**TASK ITEM:** Range to reproduce from the entries below: the line with "Affiliate Program (98, 593)", the line with "Shipping & Returns (277, 517)", and every line in between. Give them exactly and give nothing else.

**DATA IN THIS EXERCISE:**
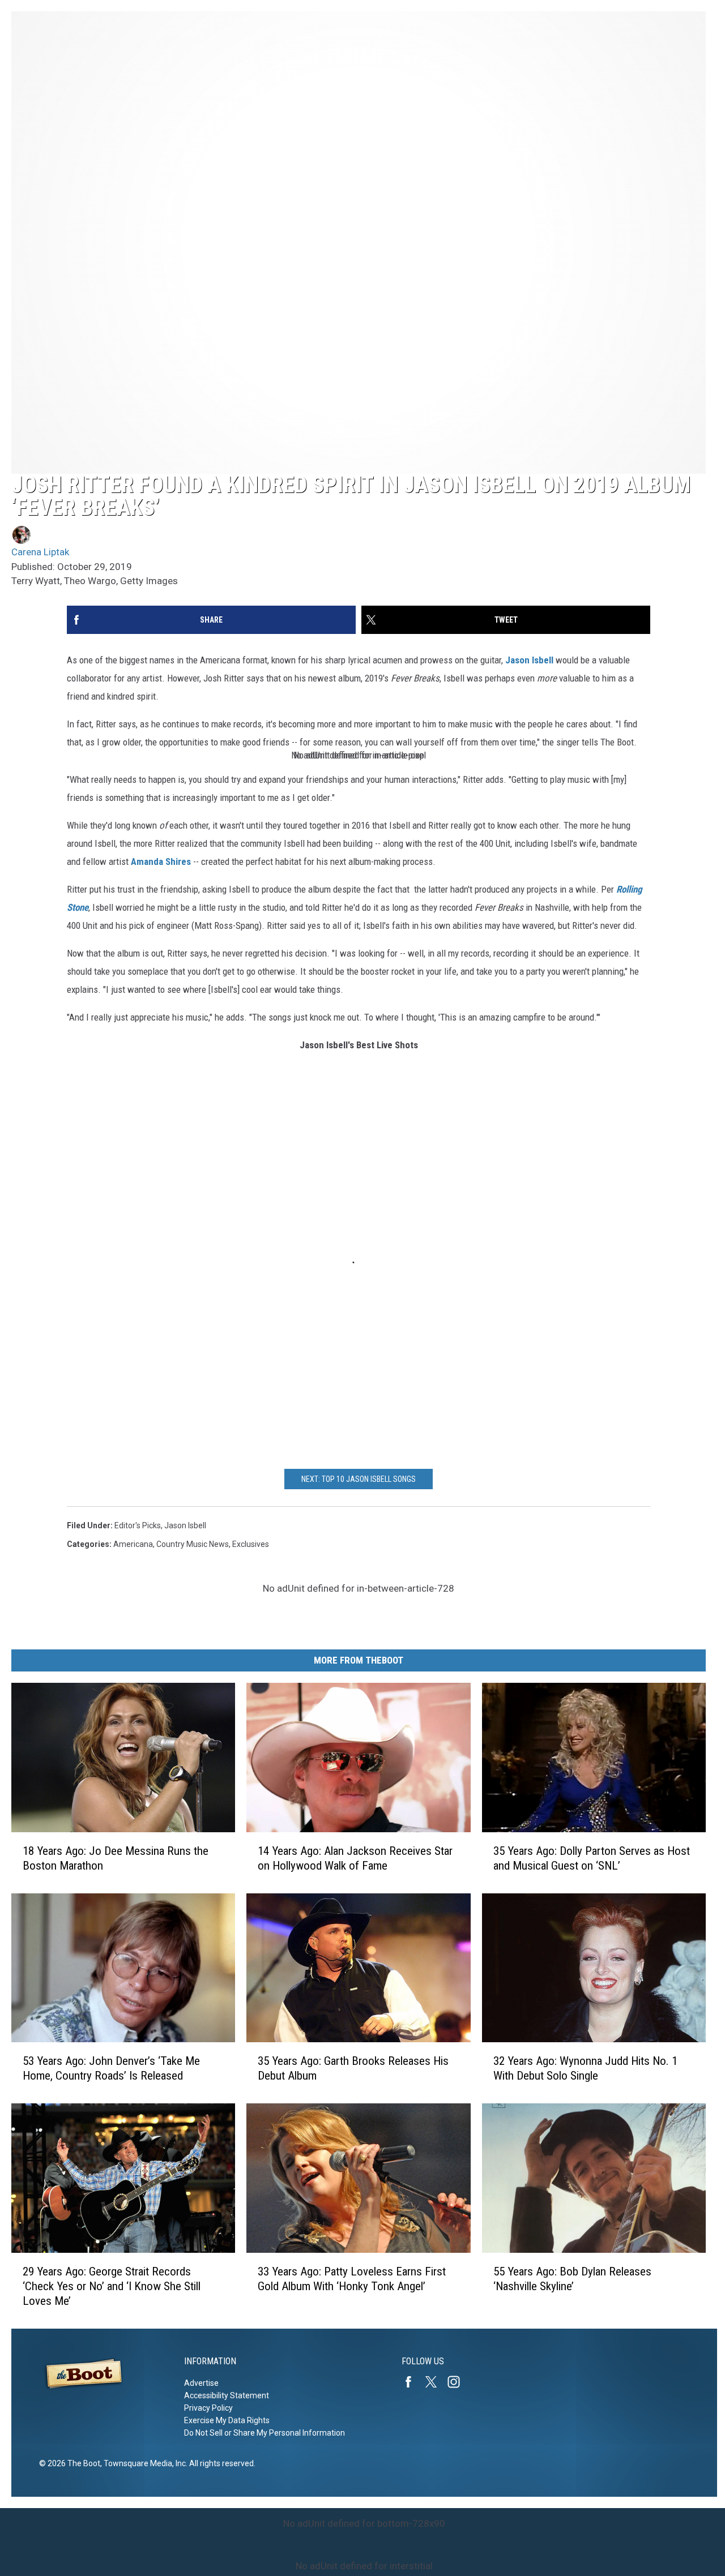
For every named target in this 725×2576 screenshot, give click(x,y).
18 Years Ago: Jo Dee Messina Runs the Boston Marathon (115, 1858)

==

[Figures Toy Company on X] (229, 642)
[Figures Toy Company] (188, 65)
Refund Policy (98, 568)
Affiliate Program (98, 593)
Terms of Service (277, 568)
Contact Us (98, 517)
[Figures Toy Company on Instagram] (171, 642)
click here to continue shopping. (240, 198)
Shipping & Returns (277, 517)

==

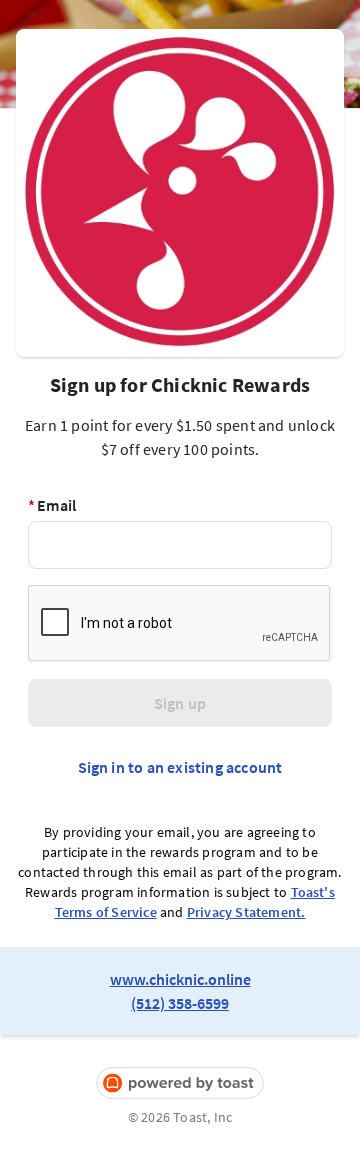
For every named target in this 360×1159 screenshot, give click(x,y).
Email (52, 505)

**ANSWER BELOW:**
Affiliate Program (98, 593)
Terms of Service (277, 568)
Contact Us (98, 517)
[Figures Toy Company on Instagram] (171, 642)
click here to continue shopping. (240, 198)
Shipping & Returns (277, 517)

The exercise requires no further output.